Almanya’nın 5 yıl vadede risk priminin 13, Türkiye’nin ise gerilemiş hâliyle bile birlikte 700 baz puan seviyesinde olmasının sebeplerin düşünmek gerekiyor. CDS priminin arkasında yatan dinamikleri ele alarak bu soruya cevap vermeye çalışalım. Türkiye’nin rezerv seviyesi, emanet dövizler düşüldükten sonra (swap) eksi 62 milyar dolar seviyesinde olması (1. rezervler), devamında cari fazla verme mottosu ile çıkılan yolda dış açık rekorlarının kırılması (2. cari açığın fonlanması veya dış finansman ihtiyacı) ve belki de küresel para akımları (3. risk alma iştahı) en önemli belirleyici unsurlar olarak sıralanabilir.

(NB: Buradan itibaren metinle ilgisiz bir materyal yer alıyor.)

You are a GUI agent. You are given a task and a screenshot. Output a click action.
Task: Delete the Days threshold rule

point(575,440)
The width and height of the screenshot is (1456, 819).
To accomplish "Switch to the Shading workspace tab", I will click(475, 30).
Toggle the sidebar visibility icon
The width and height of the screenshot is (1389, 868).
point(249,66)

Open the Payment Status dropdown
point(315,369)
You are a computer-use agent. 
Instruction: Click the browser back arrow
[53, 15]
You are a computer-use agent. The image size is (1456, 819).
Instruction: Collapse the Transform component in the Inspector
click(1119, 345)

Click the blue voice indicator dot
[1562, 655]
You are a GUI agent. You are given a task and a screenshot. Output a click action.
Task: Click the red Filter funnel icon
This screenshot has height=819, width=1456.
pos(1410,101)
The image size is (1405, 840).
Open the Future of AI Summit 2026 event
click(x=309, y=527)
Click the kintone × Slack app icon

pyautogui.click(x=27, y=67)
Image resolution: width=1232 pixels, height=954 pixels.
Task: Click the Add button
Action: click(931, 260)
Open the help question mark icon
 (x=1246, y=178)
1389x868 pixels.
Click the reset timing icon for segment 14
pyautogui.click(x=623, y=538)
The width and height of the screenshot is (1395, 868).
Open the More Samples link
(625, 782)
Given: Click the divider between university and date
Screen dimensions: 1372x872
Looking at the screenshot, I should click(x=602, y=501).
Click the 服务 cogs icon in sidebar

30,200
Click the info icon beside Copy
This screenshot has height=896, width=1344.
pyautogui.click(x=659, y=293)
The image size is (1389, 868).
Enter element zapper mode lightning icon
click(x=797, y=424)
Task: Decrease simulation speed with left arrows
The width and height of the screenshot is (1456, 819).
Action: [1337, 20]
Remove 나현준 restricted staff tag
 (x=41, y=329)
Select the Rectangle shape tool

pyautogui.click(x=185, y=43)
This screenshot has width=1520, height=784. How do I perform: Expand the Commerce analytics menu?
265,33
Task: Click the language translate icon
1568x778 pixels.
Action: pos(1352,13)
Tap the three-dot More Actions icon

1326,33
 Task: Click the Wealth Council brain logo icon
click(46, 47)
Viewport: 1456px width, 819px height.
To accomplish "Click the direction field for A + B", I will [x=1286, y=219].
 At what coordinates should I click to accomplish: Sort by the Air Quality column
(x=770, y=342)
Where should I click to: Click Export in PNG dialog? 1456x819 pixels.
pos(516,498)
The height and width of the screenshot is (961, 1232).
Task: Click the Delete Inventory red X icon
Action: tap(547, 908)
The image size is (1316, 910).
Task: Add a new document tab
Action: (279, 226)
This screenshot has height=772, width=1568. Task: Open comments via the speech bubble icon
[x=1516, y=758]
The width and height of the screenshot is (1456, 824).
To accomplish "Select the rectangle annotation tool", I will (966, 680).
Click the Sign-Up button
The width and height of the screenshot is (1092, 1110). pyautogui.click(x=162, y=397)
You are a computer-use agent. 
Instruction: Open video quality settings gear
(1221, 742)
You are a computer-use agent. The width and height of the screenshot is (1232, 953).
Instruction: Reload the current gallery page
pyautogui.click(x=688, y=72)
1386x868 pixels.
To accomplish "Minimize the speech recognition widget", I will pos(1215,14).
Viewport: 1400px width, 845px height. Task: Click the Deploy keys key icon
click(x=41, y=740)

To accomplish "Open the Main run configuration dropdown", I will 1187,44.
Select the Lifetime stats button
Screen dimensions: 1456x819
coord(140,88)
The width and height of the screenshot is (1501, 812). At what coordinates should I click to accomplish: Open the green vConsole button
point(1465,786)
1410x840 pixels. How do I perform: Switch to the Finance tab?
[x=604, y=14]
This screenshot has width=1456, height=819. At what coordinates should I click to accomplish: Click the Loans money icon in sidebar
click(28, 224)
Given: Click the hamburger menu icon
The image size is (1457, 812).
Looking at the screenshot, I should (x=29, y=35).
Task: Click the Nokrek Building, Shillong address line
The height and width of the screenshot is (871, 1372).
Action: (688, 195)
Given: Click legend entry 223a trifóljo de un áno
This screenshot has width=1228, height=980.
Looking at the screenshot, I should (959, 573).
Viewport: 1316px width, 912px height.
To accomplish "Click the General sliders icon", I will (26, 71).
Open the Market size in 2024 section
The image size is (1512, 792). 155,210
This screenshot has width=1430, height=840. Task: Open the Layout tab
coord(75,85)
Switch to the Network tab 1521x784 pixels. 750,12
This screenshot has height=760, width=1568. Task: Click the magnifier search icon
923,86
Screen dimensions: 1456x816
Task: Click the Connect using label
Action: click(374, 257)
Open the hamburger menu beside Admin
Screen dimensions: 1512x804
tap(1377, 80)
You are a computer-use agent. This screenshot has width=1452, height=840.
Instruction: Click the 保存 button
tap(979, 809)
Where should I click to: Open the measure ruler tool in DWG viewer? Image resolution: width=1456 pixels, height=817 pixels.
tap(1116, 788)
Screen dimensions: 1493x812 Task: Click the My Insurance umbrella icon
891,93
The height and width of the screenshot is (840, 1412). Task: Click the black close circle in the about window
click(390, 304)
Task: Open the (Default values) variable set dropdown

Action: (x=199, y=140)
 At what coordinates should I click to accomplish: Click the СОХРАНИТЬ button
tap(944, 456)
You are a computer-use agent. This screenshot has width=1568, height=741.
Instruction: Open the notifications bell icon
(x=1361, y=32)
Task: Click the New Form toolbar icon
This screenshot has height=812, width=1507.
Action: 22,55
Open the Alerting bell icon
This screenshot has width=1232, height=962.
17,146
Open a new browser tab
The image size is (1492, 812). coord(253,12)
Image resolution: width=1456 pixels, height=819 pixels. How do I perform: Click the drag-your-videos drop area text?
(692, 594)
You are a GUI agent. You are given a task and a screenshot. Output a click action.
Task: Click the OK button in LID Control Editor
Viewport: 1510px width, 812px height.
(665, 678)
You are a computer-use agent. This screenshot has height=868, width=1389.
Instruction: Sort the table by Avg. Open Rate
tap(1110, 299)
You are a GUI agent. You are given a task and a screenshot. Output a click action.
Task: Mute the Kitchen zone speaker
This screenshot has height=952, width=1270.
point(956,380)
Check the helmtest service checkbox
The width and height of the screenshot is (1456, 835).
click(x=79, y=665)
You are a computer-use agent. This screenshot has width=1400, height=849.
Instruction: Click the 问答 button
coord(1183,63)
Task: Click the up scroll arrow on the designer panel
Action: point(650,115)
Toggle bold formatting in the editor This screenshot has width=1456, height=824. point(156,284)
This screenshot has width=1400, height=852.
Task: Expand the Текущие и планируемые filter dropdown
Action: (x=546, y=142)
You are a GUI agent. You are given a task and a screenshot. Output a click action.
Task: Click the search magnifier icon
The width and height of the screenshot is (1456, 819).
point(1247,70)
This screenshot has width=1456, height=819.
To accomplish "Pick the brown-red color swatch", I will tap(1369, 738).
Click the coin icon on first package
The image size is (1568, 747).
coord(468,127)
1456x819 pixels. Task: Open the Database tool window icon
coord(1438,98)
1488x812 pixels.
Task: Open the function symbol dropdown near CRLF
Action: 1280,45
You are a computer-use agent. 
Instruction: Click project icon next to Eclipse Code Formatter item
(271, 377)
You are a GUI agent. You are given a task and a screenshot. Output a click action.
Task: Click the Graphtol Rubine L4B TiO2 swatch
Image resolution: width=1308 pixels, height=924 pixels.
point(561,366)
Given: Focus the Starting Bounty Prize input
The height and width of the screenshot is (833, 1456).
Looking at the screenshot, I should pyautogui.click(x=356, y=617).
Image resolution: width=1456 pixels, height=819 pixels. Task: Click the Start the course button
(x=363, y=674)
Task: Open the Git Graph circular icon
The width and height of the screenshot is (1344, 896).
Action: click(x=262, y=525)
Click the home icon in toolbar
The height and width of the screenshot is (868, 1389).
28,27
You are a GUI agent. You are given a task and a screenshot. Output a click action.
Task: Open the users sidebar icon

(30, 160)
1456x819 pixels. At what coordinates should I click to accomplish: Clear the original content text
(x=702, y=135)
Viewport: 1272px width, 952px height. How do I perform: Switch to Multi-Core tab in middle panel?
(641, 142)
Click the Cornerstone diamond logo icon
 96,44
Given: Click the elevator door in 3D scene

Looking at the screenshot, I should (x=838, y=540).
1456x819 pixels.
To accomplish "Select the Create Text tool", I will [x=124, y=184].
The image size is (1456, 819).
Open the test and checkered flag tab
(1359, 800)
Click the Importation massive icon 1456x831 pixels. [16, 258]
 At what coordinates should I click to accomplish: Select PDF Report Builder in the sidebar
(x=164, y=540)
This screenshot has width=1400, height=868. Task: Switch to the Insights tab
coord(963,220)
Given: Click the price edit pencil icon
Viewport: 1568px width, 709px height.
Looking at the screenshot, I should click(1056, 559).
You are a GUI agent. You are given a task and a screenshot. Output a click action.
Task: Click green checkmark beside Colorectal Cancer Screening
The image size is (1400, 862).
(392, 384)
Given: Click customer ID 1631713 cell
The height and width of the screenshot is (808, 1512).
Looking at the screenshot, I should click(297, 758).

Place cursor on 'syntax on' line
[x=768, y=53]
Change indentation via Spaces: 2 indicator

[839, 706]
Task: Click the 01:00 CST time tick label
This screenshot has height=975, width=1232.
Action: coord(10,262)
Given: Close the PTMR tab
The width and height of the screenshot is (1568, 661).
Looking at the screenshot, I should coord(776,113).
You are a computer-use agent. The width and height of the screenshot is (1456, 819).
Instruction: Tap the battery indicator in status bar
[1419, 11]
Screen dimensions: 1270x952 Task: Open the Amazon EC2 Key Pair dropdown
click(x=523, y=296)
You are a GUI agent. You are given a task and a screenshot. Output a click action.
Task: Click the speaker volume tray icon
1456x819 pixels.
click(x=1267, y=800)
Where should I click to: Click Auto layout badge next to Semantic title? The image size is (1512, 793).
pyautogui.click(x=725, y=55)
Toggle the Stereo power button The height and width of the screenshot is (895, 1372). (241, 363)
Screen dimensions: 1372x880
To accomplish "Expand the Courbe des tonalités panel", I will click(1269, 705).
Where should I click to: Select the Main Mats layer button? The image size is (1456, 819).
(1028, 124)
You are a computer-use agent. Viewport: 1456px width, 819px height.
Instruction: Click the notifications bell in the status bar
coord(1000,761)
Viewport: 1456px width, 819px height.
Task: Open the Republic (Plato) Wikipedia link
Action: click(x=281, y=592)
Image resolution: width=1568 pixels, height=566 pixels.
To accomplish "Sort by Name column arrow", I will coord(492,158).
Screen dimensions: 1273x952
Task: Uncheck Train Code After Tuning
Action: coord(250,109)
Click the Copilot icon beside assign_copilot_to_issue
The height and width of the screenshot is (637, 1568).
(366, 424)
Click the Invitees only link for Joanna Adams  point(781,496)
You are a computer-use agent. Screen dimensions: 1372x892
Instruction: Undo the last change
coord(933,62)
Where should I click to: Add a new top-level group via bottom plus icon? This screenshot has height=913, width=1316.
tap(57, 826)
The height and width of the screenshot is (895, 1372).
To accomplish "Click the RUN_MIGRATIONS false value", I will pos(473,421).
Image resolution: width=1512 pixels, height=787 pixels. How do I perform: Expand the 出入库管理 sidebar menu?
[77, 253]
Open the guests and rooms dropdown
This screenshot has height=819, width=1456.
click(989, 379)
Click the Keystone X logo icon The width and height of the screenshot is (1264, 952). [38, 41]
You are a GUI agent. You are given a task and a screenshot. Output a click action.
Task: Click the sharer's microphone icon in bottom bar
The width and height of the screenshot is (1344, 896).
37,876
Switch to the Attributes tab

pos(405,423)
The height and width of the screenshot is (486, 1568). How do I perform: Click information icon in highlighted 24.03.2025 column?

Türkiye’nin son dönemde CDS risk priminin gerilemesinin arka planında yukarıda sıraladığımız belirleyicileri ne kadar etkili olmuş sırası ile ele almaya çalışalım. TCMB’nin dış varlıklarında (rezervlerinde) son 10 gün gibi bir zamanda -dün bültenimizde grafiksel olarak da ele aldık- kabaca 10 milyar dolar gibi bir artış olduğunu görüyoruz. Biraz kapalı kutu da olsa, bu rakamın arkasında -detaylarına şimdilik hâkim olmasak da- Rusya’dan gelen paranın büyük bir rol oynadığını düşünüyoruz. Demek ki, öyle ya da böyle rezevlerde yukarı yönlü bir yükseliş var. Öte yandan, OPEC+’nın üretim artışına gitmesi ve ABD Başkanı Biden’in devreye girmesi ardından petrol fiyatları son günlerde ciddi bir gerileme kaydederek 94 dolar seviyesine geriledi (hatırlayınız, Ukrayna savaşının patlak vermesi sonrasında 139 dolar seviyesi test edilmişti). Türkiye’nin de net enerji ithalatçısı olduğu düşünülürse, bu metrikte de olumlu yönde bir gelişme görülüyor. Netice itibariyle, enerji fiyatlarının düşmesi Türkiye’nin enerji faturasını, dolayısıyla da cari açığına (ödemesi gereken döviz borcuna yani dış finansmanına) olumlu bir katkı. Son metrikte ise küresel risk iştahını ön plana çıkarabiliriz. Dün de bültenimizde dile getirdiğimiz üzere, New York FED enflasyon beklentilerinde yaşanan gerileme, FED’in faiz artırımlarında çok da agresif olmayacağını ön plana çıkarıyor.